For many people springtime feels like the end of a long winter, with more daylight and above zero temperatures in southern Finland indicating that summer is on the way. But statistics show that this transition period, from a long, cold, dark winter to the bright light and warmth of summer temperatures, is a high risk period for suicide and suicide attempts. How could this be?

There are a number of theories why this is the case. Some research argues that it is a biochemical reaction in the body due to brown adipose fat tissue being affected by light and causing depression when the temperature is not yet warm (which is the case in the long, sunny but still cold days of spring in Finland). The researchers looked at data from over 160 years of suicide statistics in Finland and found that the peaks of suicide rates are in May (when the temperature increases) and October (when it decreases). They theorise that suicides are related to rapid changes in temperature that affect the body and cause depression symptoms to worsen. In Finland there can be temperature changes of 6 degrees from one month to another in May and October: 

Temperature difference between two consecutive months in Helsinki and Stockholm. Changes from April to May and September to October coincide with the seasonal suicide maximums in May and October (Ref: Holopainen et al, 2013)

In fact, most suicides in Finland happen in early summer. This seems counter-intuitive – one would think that winter would have higher rates of suicide because it is so dark and depressing. But in fact the data consistently shows that late spring and early summer is the highest risk period. 

Distribution of months with highest amount of suicides each year, as presented separately for men and women, in Finland and Sweden during the periods 1878–1935 and 1969–2010. Each value is the count of years with highest number of suicides during the particular month (Ref: Holopainen et al, 2013)

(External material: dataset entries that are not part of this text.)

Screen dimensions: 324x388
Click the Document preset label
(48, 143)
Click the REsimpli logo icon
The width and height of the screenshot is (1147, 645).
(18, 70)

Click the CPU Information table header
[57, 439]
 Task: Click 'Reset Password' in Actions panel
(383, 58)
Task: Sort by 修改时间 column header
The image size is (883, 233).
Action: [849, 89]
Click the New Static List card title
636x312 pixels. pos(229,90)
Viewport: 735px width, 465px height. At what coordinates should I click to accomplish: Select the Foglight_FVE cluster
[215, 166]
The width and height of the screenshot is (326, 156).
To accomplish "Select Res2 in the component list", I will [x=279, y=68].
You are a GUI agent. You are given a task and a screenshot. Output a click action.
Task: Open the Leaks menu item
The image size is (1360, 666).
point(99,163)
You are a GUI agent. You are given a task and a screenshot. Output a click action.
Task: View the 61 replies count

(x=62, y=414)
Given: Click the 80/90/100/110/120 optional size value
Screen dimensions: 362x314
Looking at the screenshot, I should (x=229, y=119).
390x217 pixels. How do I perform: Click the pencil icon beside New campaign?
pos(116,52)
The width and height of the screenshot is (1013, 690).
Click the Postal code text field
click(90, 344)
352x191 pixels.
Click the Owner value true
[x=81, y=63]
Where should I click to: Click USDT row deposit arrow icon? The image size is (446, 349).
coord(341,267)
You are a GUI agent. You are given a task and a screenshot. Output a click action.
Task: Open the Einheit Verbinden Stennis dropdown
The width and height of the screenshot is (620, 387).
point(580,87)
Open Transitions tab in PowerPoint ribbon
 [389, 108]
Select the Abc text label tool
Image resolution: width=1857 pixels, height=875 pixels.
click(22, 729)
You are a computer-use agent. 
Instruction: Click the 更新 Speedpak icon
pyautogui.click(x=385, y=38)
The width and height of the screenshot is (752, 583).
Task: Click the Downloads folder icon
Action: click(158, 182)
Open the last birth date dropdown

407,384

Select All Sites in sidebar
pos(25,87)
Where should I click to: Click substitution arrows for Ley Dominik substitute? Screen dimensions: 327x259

As a psychologist I would argue that the increase in suicide and suicidal behaviour in spring is also due to the huge difference between our internal state of mind and the external world. In a long Finnish winter depression does not seem to be out of place with the environment. The lack of energy, fatigue, hopelessness and feelings of sadness that accompany depression seem to fit in well with the winter conditions. But when spring arrives and Finland is bathed in near constant light and a summertime atmosphere, the internal world and external world are in conflict. Added to this, other people are active, excited and happy to be enjoying summer, which is quite the opposite of how a depressed person feels. This discrepancy can increase the feelings of loneliness, isolation and helplessness that a person with depression feels, thus increasing depressive symptoms and suicide risk. 

Knowing all of this, it is important to be aware of oneself and others, especially men (who account for 75% of suicides in Finland) being at increased risk for suicide in May, June and July. 

If you or someone you care about is showing signs of suicide – either acting strangely calm after being depressed for a long time (a signal they have made a decision to make a suicide attempt) or simply telling you about their depression and suicidal feelings – you can take action in a number of ways: 

  • Suicide is a medical emergency –  call 112 or go to a hospital
  • In a crisis call the Mieli SOS Crisis helpline in English and Arabic: 09 2525 0113 (Mondays and Tuesdays 11 am-3 pm, Wednesdays 1 pm-4 pm and 5 pm-9 pm, Thursdays 10 am-3 pm) or 24 hrs a day (in Finnish) +358 9 2525 0111
  • Seek help from a doctor or your local health station
  • Make an appointment with a psychologist at Compass Psychologist or another private practice

If help is not immediately available the person with suicide should be monitored and observed by another person until they are safe.  For more information check out this page on free services and where to go in an emergency:

Suicide should be prevented and a person who is suicidal should get help, but they need help and connection with others. Psychological treatment of suicide usually involves care and compassion from a warm and encouraging health professional or therapist and treatment of the underlying depression. Treatment of depression can involve medication such as anti-depressants, therapy or a combination of the two.  

For those relatives and friends of a suicidal person, there is help for you as well, in the form of support organisations such as FinFami (, or individual therapy for you.